Secondly, a friend suggested I build my bench work in modules. This brings to mind; sturdiness and straightness of the rails and frame work in general.
Thanks for all who reply!
Will:retard:


----------



## The New Guy (Mar 11, 2012)

Don't let the trivial vex you. Flip a coin. 

I'd recess the legs on the front side of the table though. You won't kick them as often.

I use tables where necessary, and platforms bolted to the wall where convenient. Do what works best for you. 

give your helper a lemon.


----------



## joed2323 (Oct 17, 2010)

Their is many diffefrent ways to build benchwork, some better then others depending on what you plan on doing with it, if you plan on moving in the future make sure you build it in sections so you can brake it down easier and be able to move the layout in peices rather then taking a chainsaw to your layout to make the move easier like i did.
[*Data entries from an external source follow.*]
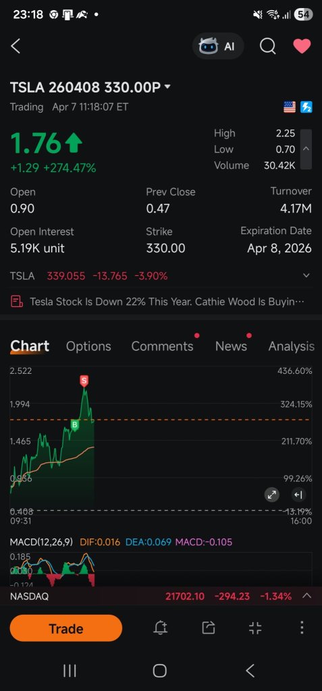The width and height of the screenshot is (322, 691).
Task: Click the green B buy marker on chart
Action: (x=74, y=425)
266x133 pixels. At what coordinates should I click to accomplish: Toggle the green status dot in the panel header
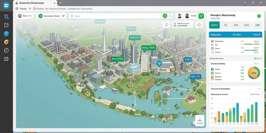[259, 16]
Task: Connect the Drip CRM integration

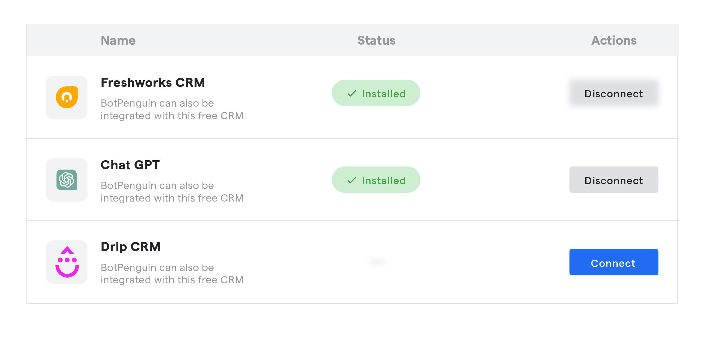Action: (613, 263)
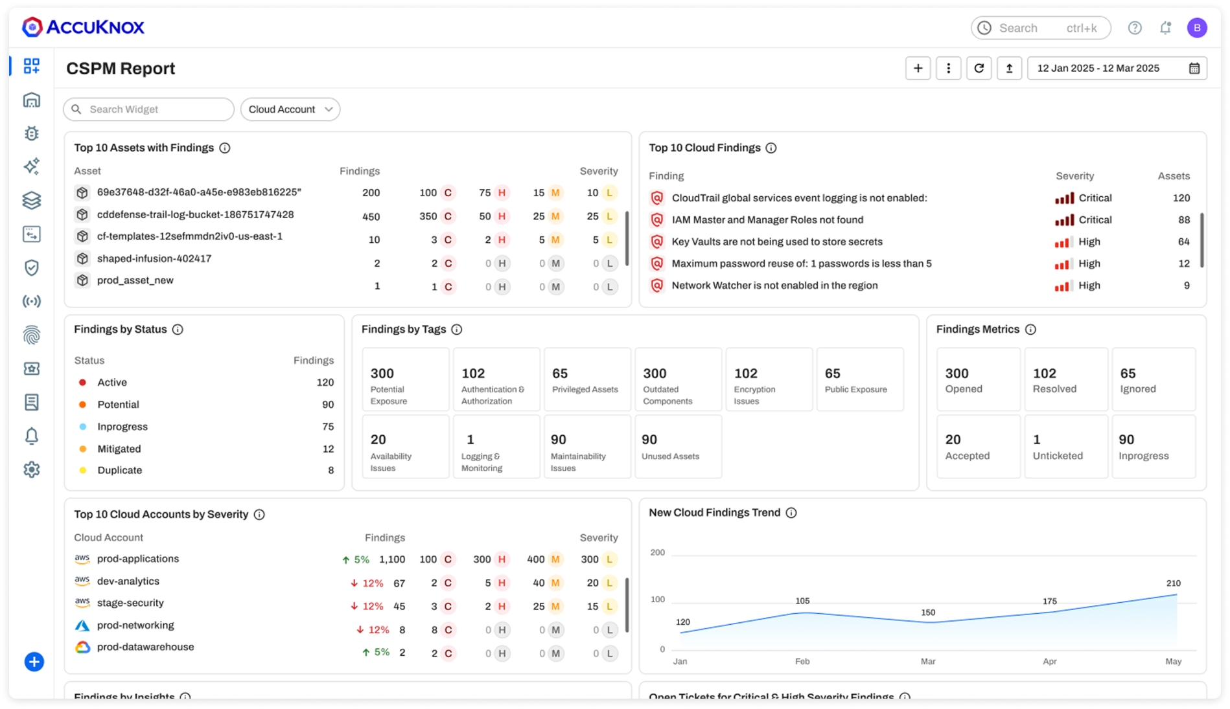The width and height of the screenshot is (1230, 709).
Task: Select the fingerprint identity icon in the sidebar
Action: [31, 335]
Obviously their is many ways to skin a cat so Build the benchwork to your needs


----------



## Nuttin But Flyer (Dec 19, 2011)

I myself used the "L" shaped legs, but it's entirely up to you how you wish to go. Whatever you do, add some form of leg levelers to each leg so the entire layout can be adjusted to be level. By all means, recess those legs to prevent kicking them as you work near the edges.


----------



## Hutch (Dec 19, 2012)

I've done away with legs on the new portion of my layout and I plan to get rid of the existing ones also. Most of my layout is shelf style so it's easy to make angled brackets for it. Where I have a pennisula, I plan to put a post in the middle and angled brackets to it so I'll just have one leg in the middle of that portion.


----------



## DonR (Oct 18, 2012)

There's every kind of way to build a layout...but Joed2323 get's
my vote...build modules approximately 4' X 4'. Screw everything together,
no nails. Bolt the modules together to build the size and shape
layout you want. Bolt on L legs in layout corners for stability, but
most modules would need only 1" X 3" or4" legs. With a system such
as this you can change your layout as you get new ideas without
the need to 'tear down'. Just unbolt, rearrange and you are
back in business. As mentioned, all important, height
levelers on the legs.

One other recommendation...be sure to built it high enough for you
to sit comfortably UNDER the table to take care of all the wiring.

Don


----------



## Nuttin But Flyer (Dec 19, 2011)

Yes, absolutely include enough height to not only be comfortable while working under it, but also when bending over the top too. My back can't take much of that these days !!


----------